EXERCISE DIRECTIONS:
Rewrite the lines below as a Markdown table with the columns "Row" and "Line". Give each line its own numbered row and leave out any blank lines.

LISTED RECORDS:

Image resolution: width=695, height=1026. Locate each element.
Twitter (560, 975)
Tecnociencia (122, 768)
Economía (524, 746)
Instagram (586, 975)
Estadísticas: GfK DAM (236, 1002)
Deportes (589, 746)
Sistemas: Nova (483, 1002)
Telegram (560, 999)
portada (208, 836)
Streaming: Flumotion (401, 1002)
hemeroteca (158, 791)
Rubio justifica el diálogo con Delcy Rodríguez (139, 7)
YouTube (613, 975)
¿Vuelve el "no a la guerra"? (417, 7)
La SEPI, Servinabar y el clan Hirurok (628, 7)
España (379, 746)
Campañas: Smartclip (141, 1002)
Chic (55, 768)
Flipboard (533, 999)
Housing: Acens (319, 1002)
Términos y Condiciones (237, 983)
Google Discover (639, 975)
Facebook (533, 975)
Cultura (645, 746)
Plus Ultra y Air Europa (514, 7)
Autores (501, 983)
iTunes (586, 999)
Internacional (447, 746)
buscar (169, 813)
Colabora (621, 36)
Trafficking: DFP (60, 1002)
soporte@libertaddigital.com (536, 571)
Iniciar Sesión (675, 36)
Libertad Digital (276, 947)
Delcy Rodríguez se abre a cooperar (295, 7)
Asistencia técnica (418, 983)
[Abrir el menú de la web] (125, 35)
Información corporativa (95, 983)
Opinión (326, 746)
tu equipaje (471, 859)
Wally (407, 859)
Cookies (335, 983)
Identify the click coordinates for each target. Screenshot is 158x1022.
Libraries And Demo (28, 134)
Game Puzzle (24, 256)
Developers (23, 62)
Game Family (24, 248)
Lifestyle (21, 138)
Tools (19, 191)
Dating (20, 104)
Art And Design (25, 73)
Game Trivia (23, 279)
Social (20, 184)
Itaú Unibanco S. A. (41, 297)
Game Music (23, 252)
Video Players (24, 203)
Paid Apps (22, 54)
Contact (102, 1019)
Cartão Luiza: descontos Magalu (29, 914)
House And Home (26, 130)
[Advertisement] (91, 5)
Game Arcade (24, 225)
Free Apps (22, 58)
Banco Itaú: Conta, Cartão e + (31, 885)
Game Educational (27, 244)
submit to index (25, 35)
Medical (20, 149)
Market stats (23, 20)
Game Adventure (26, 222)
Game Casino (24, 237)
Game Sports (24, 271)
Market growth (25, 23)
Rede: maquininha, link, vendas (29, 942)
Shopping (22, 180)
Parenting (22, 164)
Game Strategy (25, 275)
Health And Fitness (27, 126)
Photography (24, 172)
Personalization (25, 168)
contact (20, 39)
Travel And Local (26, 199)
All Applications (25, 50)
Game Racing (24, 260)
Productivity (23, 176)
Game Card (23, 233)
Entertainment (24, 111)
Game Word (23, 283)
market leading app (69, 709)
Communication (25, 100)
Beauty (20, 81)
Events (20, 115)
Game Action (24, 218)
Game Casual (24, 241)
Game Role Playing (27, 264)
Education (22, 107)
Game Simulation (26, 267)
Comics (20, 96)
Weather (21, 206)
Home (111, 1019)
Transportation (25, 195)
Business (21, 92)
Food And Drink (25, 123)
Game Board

IN RESPONSE:
| Row | Line |
|---|---|
| 1 | Image resolution: width=695, height=1026. Locate each element. |
| 2 | Twitter (560, 975) |
| 3 | Tecnociencia (122, 768) |
| 4 | Economía (524, 746) |
| 5 | Instagram (586, 975) |
| 6 | Estadísticas: GfK DAM (236, 1002) |
| 7 | Deportes (589, 746) |
| 8 | Sistemas: Nova (483, 1002) |
| 9 | Telegram (560, 999) |
| 10 | portada (208, 836) |
| 11 | Streaming: Flumotion (401, 1002) |
| 12 | hemeroteca (158, 791) |
| 13 | Rubio justifica el diálogo con Delcy Rodríguez (139, 7) |
| 14 | YouTube (613, 975) |
| 15 | ¿Vuelve el "no a la guerra"? (417, 7) |
| 16 | La SEPI, Servinabar y el clan Hirurok (628, 7) |
| 17 | España (379, 746) |
| 18 | Campañas: Smartclip (141, 1002) |
| 19 | Chic (55, 768) |
| 20 | Flipboard (533, 999) |
| 21 | Housing: Acens (319, 1002) |
| 22 | Términos y Condiciones (237, 983) |
| 23 | Google Discover (639, 975) |
| 24 | Facebook (533, 975) |
| 25 | Cultura (645, 746) |
| 26 | Plus Ultra y Air Europa (514, 7) |
| 27 | Autores (501, 983) |
| 28 | iTunes (586, 999) |
| 29 | Internacional (447, 746) |
| 30 | buscar (169, 813) |
| 31 | Colabora (621, 36) |
| 32 | Trafficking: DFP (60, 1002) |
| 33 | soporte@libertaddigital.com (536, 571) |
| 34 | Iniciar Sesión (675, 36) |
| 35 | Libertad Digital (276, 947) |
| 36 | Delcy Rodríguez se abre a cooperar (295, 7) |
| 37 | Asistencia técnica (418, 983) |
| 38 | [Abrir el menú de la web] (125, 35) |
| 39 | Información corporativa (95, 983) |
| 40 | Opinión (326, 746) |
| 41 | tu equipaje (471, 859) |
| 42 | Wally (407, 859) |
| 43 | Cookies (335, 983) |
| 44 | Identify the click coordinates for each target. Screenshot is 158x1022. |
| 45 | Libraries And Demo (28, 134) |
| 46 | Game Puzzle (24, 256) |
| 47 | Developers (23, 62) |
| 48 | Game Family (24, 248) |
| 49 | Lifestyle (21, 138) |
| 50 | Tools (19, 191) |
| 51 | Dating (20, 104) |
| 52 | Art And Design (25, 73) |
| 53 | Game Trivia (23, 279) |
| 54 | Social (20, 184) |
| 55 | Itaú Unibanco S. A. (41, 297) |
| 56 | Game Music (23, 252) |
| 57 | Video Players (24, 203) |
| 58 | Paid Apps (22, 54) |
| 59 | Contact (102, 1019) |
| 60 | Cartão Luiza: descontos Magalu (29, 914) |
| 61 | House And Home (26, 130) |
| 62 | [Advertisement] (91, 5) |
| 63 | Game Arcade (24, 225) |
| 64 | Free Apps (22, 58) |
| 65 | Banco Itaú: Conta, Cartão e + (31, 885) |
| 66 | Game Educational (27, 244) |
| 67 | submit to index (25, 35) |
| 68 | Medical (20, 149) |
| 69 | Market stats (23, 20) |
| 70 | Game Adventure (26, 222) |
| 71 | Game Casino (24, 237) |
| 72 | Game Sports (24, 271) |
| 73 | Market growth (25, 23) |
| 74 | Rede: maquininha, link, vendas (29, 942) |
| 75 | Shopping (22, 180) |
| 76 | Parenting (22, 164) |
| 77 | Game Strategy (25, 275) |
| 78 | Health And Fitness (27, 126) |
| 79 | Photography (24, 172) |
| 80 | Personalization (25, 168) |
| 81 | contact (20, 39) |
| 82 | Travel And Local (26, 199) |
| 83 | All Applications (25, 50) |
| 84 | Game Racing (24, 260) |
| 85 | Productivity (23, 176) |
| 86 | Game Card (23, 233) |
| 87 | Entertainment (24, 111) |
| 88 | Game Word (23, 283) |
| 89 | market leading app (69, 709) |
| 90 | Communication (25, 100) |
| 91 | Beauty (20, 81) |
| 92 | Events (20, 115) |
| 93 | Game Action (24, 218) |
| 94 | Game Casual (24, 241) |
| 95 | Game Role Playing (27, 264) |
| 96 | Education (22, 107) |
| 97 | Game Simulation (26, 267) |
| 98 | Comics (20, 96) |
| 99 | Weather (21, 206) |
| 100 | Home (111, 1019) |
| 101 | Transportation (25, 195) |
| 102 | Business (21, 92) |
| 103 | Food And Drink (25, 123) |
| 104 | Game Board |